Trecho citado

O ato simbólico que atesta o fim do conflito é o fato de Bashar Al-Assad ter sido recebido neste fim de semana, entre abraços e beijos, pelo rei saudita Mohammed Bin Salman, em Jedah, na cúpula da Liga Árabe. Na prática, Al-Assad é o vencedor do conflito e volta para o convívio de seus parceiros árabes, depois de ter sido considerado um pária.

Porém, há também um interesse muito grande desses parceiros, que é o de fazer com que os sírios que se refugiaram em seus países voltem para sua pátria. E isto diz respeito a Egito, Jordânia, Iraque, Líbano e Turquia, este um país não árabe, que foram aqueles que receberam os maiores contingentes de refugiados. Claro que a estas alturas também a Europa está vibrando, não só porque também recebeu um número significativo de refugiados, mas, principalmente, porque acaba uma das principais correntes migratórias.

Conteúdo dos dados
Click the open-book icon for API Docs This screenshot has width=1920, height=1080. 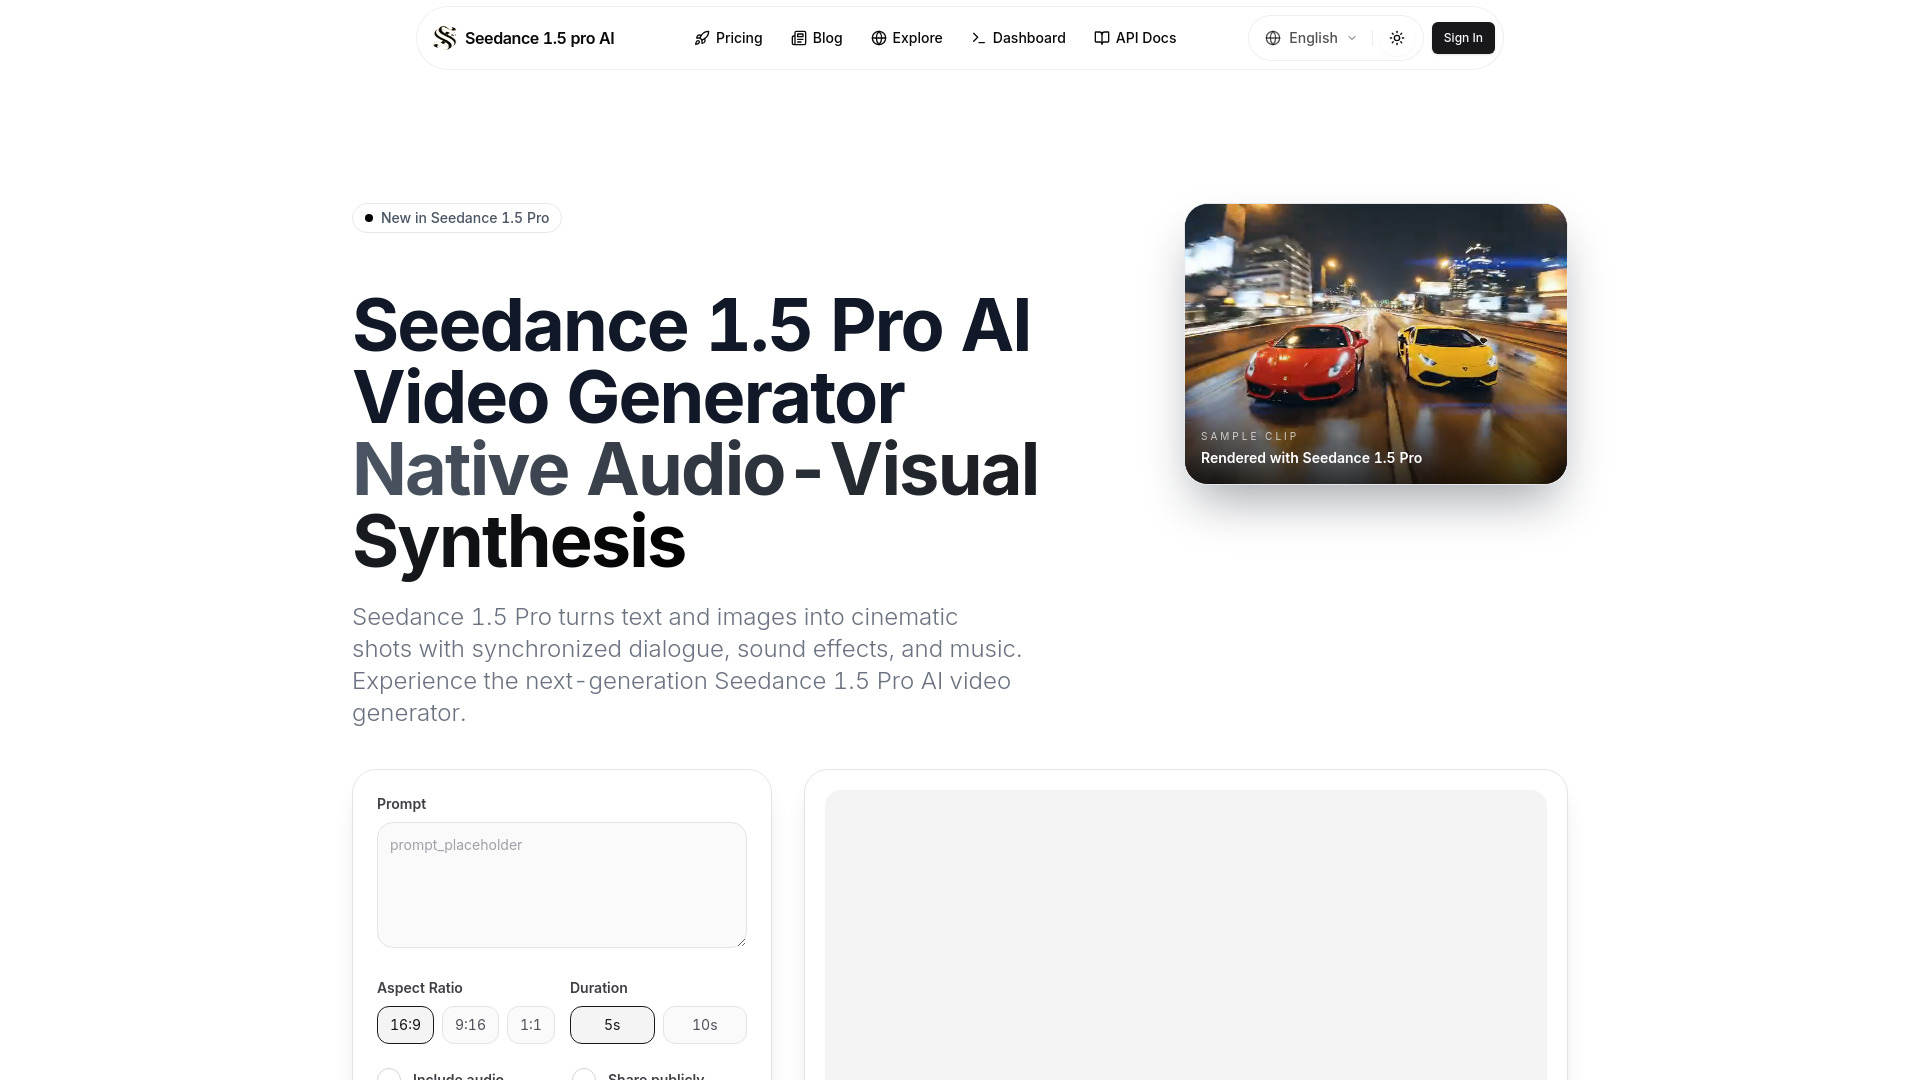pyautogui.click(x=1101, y=38)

Tarefa
Responda com base no trecho citado:
1. Em que cidade e em que evento Bashar Al-Assad foi recebido neste fim de semana?
2. Qual país não árabe aparece entre os que receberam os maiores contingentes de refugiados?
3. Segundo o trecho, qual é o principal motivo de a Europa estar vibrando?
Os dados não são necessários aqui.

Resposta
1. Em Jedah, na cúpula da Liga Árabe.
2. A Turquia.
3. Acaba uma das principais correntes migratórias.